The entire territory comes out for a funeral. Even if you just sawed off your finger or lost an eye, you come out. In the beds of their matte black trucks, the men put their shovels. They try to keep their Man Store denim clean when it is time to fill the grave. The territory men wear sunglasses whatever the weather. Sunglasses never come off. The women don’t wear sunglasses, and their black mascara runs down their faces. They don’t bother to wipe it away. A beaten face is a grieving face. Last thaw, the trend was electric blue.
A special-order cassette stereo plays our final resting tape—instrumental—and Shona Lee, her bangs flipped back, her voice holy, solos:
GOOD TIMES, BAD TIMES—
Around the grave, we huddle in a mass until one of the men steps from the scrum to speak.

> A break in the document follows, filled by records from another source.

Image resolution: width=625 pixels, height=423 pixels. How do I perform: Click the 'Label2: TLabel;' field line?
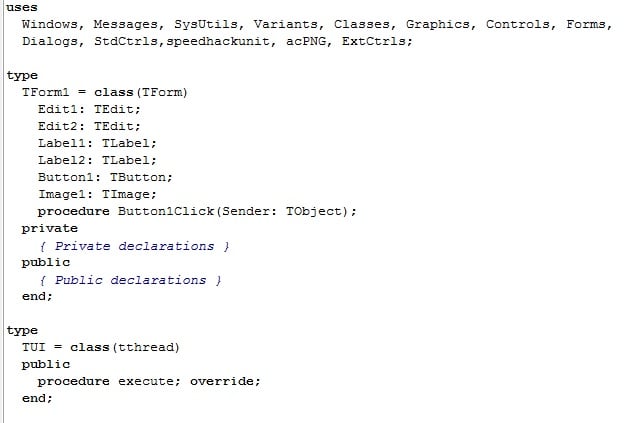pyautogui.click(x=97, y=160)
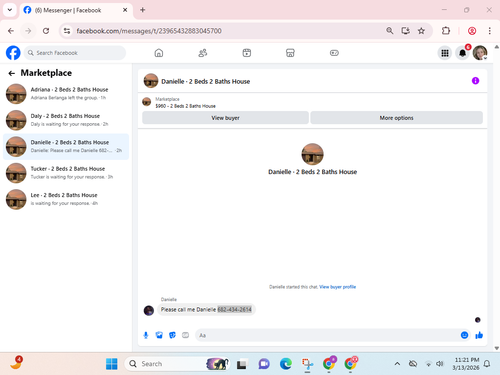
Task: Expand the browser tab search chevron
Action: [10, 10]
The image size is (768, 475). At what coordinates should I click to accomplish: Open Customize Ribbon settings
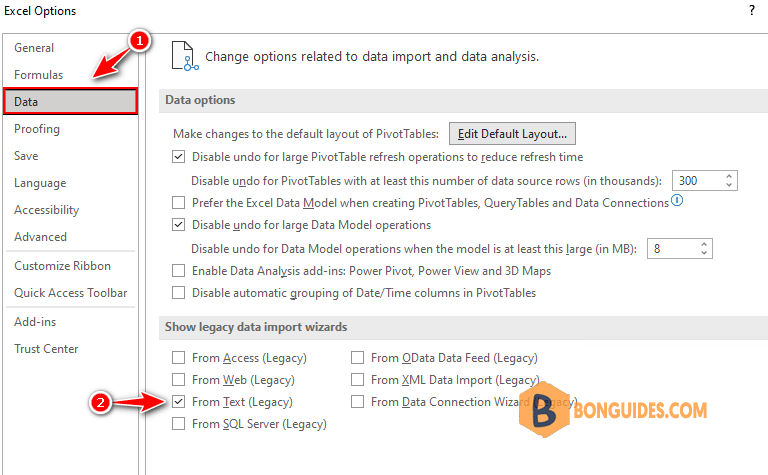(x=62, y=265)
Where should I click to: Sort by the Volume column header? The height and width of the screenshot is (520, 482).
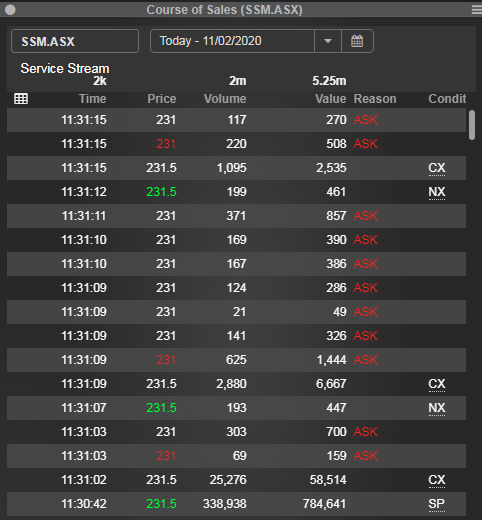(x=225, y=99)
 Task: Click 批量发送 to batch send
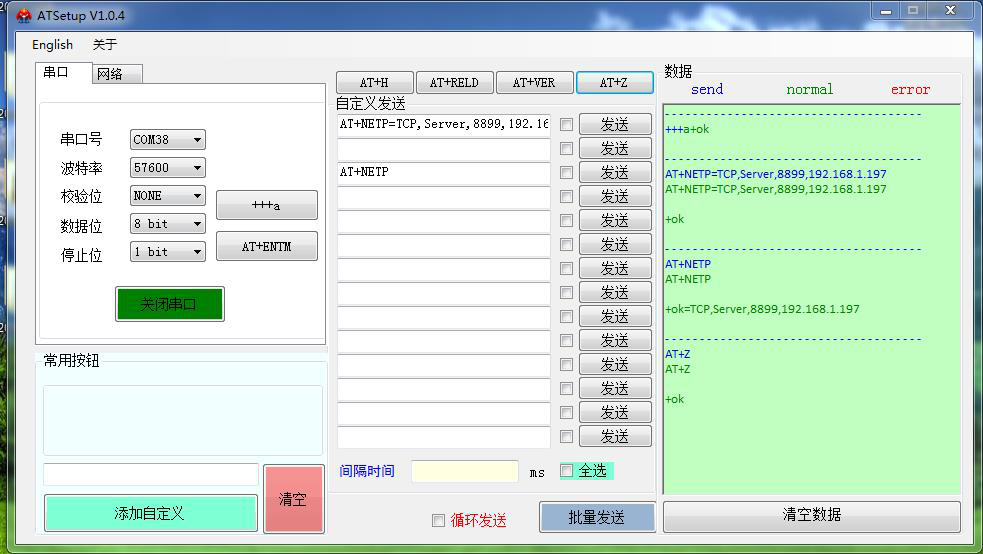(597, 517)
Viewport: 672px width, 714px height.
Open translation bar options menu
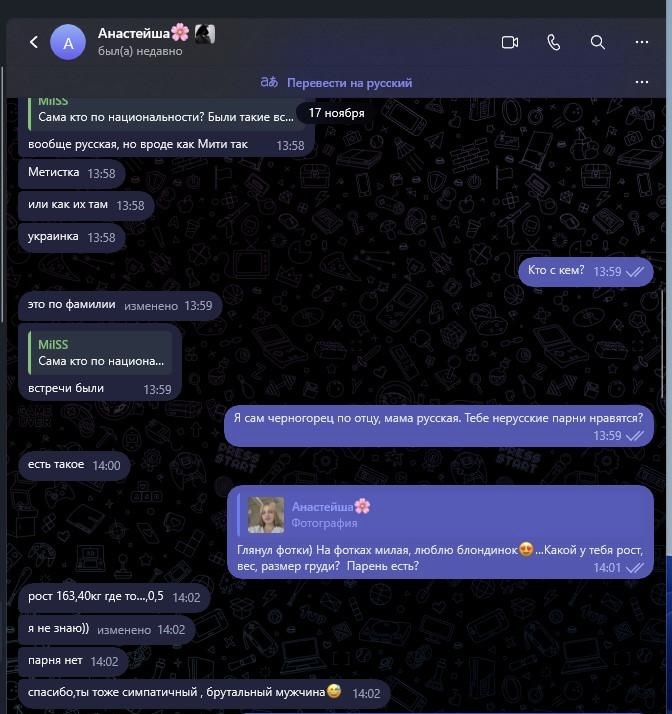641,82
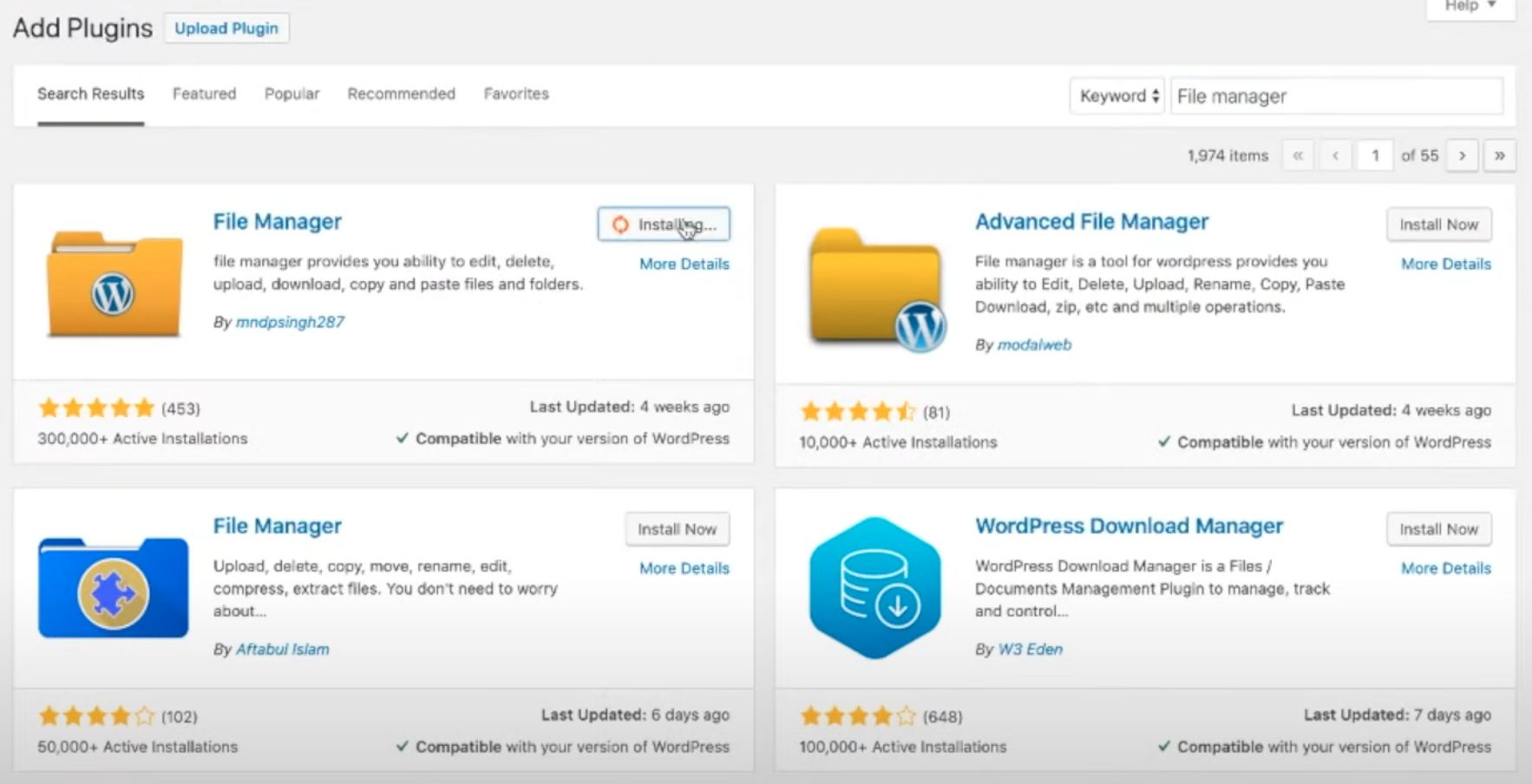
Task: Switch to the Popular tab
Action: (291, 94)
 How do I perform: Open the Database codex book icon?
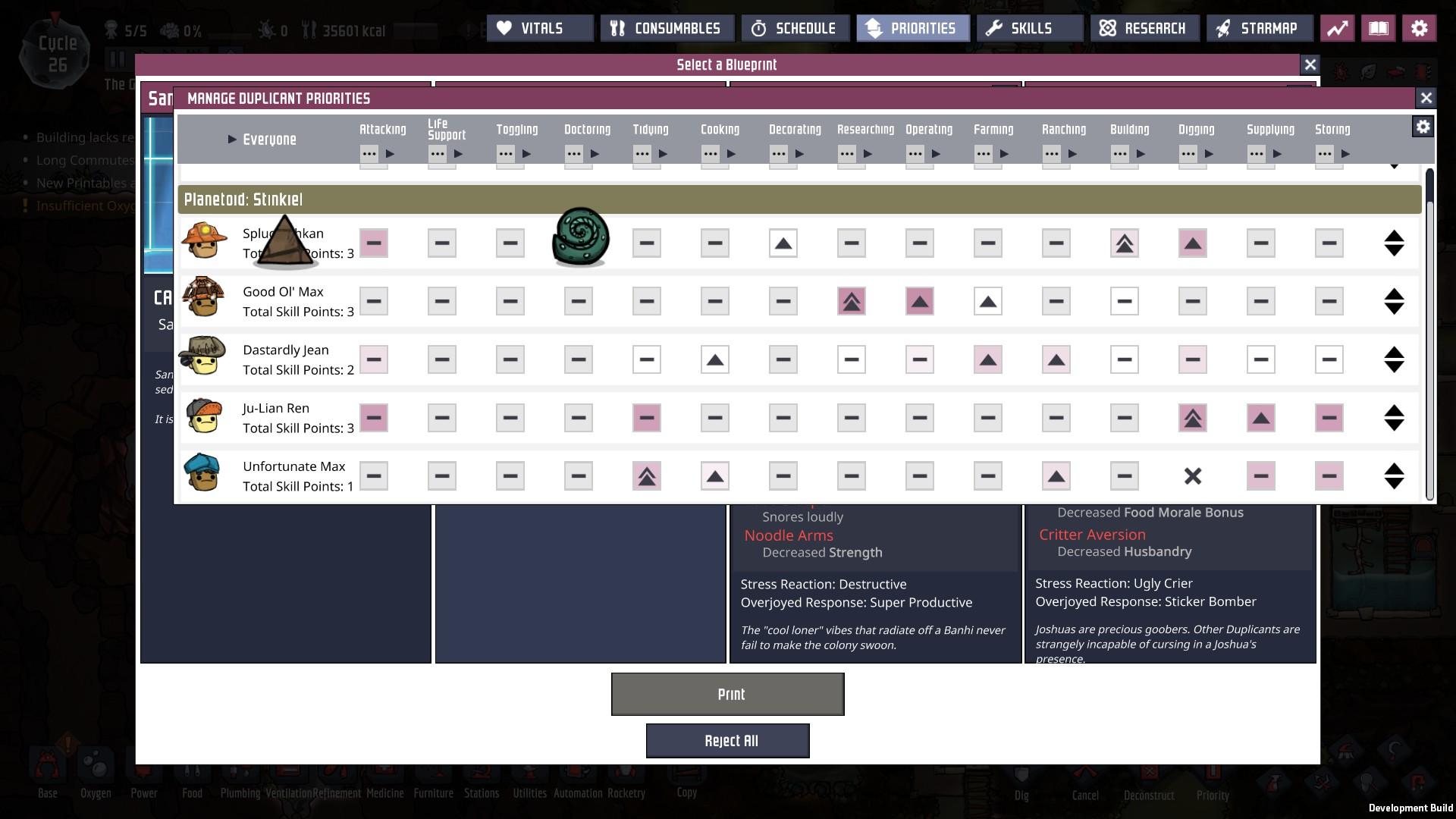1378,28
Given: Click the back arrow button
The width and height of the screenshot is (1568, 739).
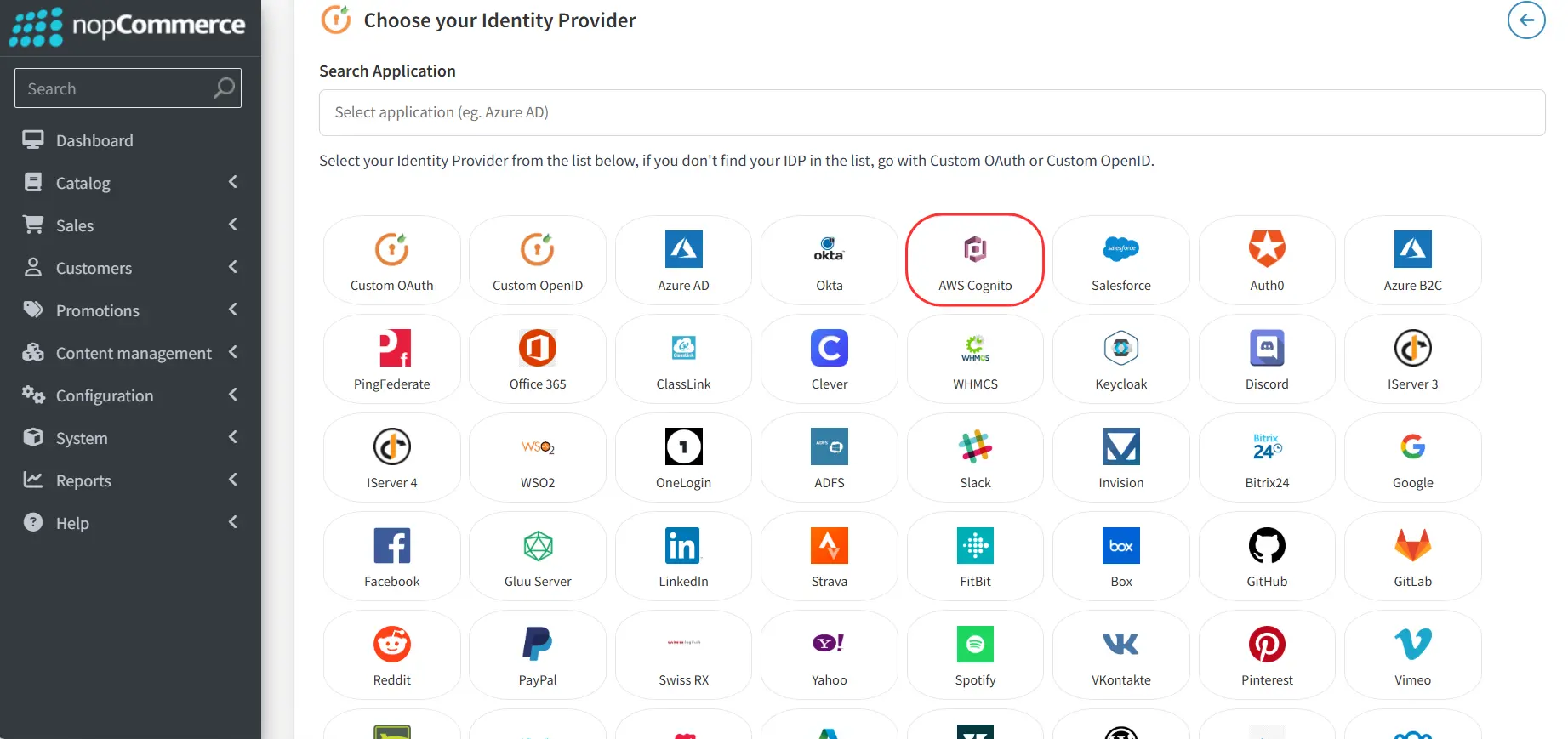Looking at the screenshot, I should click(1527, 20).
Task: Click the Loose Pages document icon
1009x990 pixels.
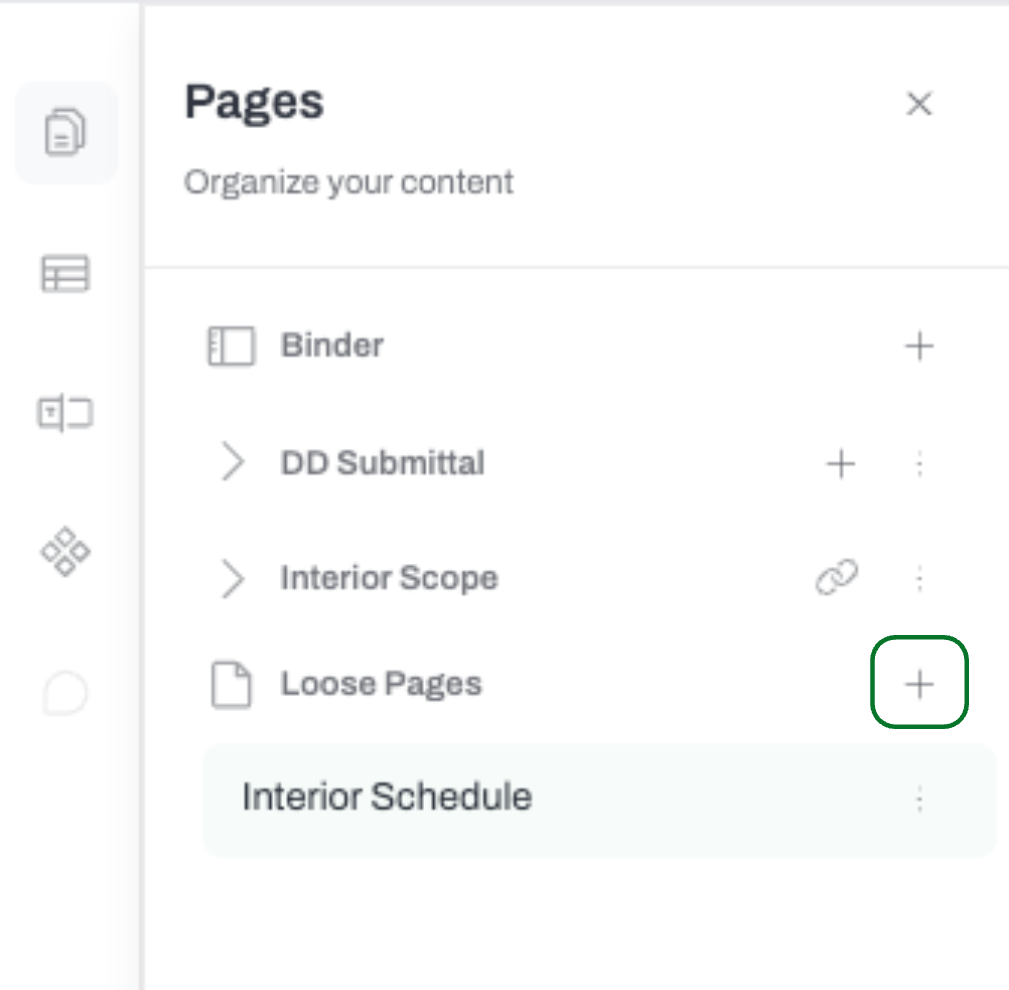Action: pyautogui.click(x=231, y=684)
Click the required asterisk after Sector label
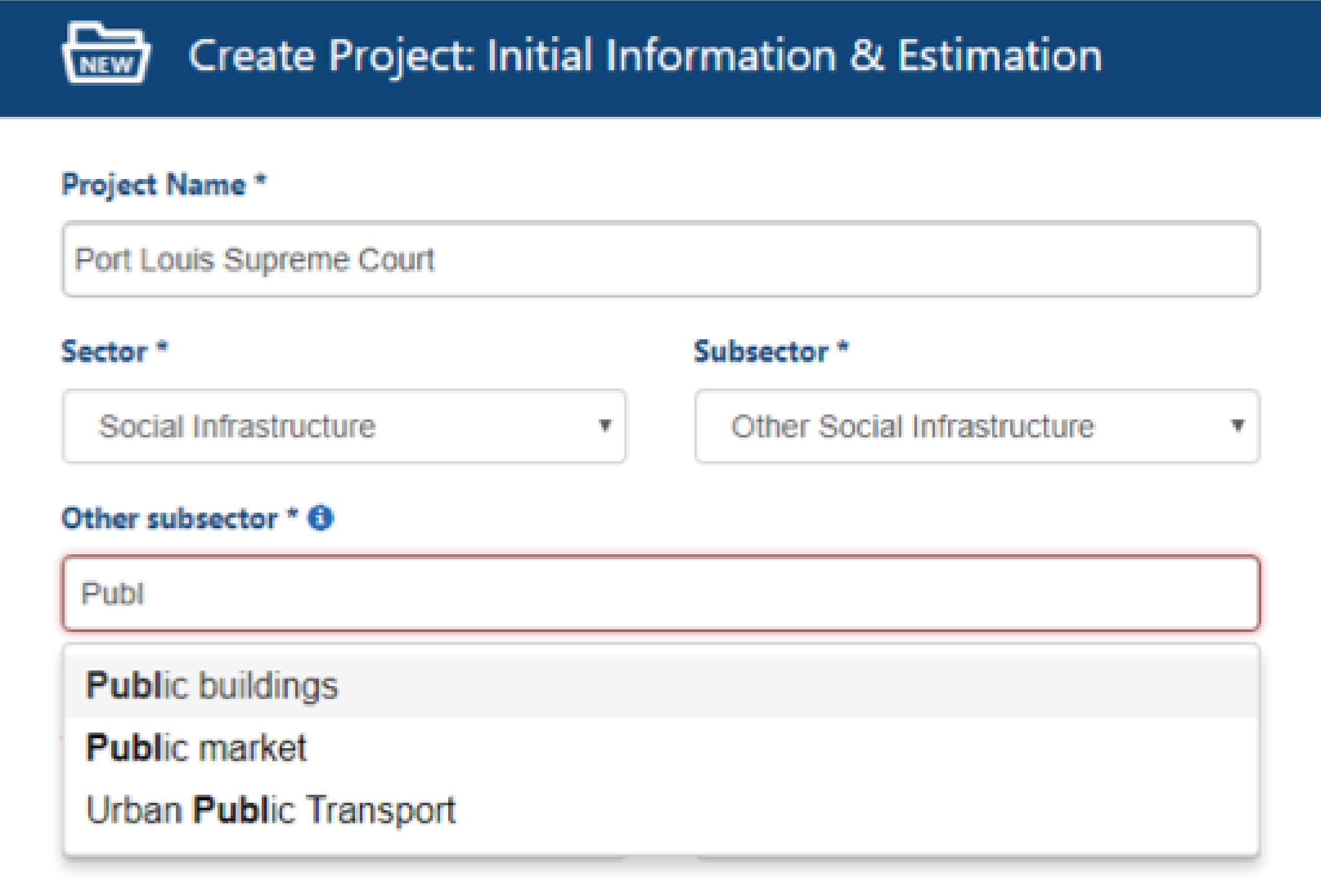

A bottle of local alcohol is passed until it reaches the man in his tribute. He drinks while he speaks, but he does not smoke. Here, at final resting time, women smell like women and men smell like women. No one can light a cigarette for the heavy hairspray, aftershave, and perfume. We smoke the moment we are back in our trucks and speeding to the Banquet Hall with the windows down. Even the children will smoke after a funeral. They are expected to.
Every man in the territory has his portrait taken yearly from the age of thirteen onward. Sometimes the man will pose beside his truck or his dog or his girlfriend or, depending on his fitness, in a clean tank top holding up a barbell or the closest, heaviest thing. Bag of concrete, glass table, propane tank. Sometimes the portrait is just the young man’s face, which can make you feel you never knew him. Never noticed that scar or that chipped tooth. When you walk into the Banquet Hall after the burial, our cots and IV poles pushed to the side, the buried man’s portrait is propped up on the stage. A bouquet on either side of it. A lineup forms and everyone in the territory gets a moment before the portrait. You can touch it, kiss it, and make as much noise as you want, but once you walk away, you have to pull yourself together because you, then all those around you, could lose the point of the endeavor. As grief manhandles, it can be manhandled. This is what we tell each other, followed by, depending on who you are talking to, hard sex or light punching.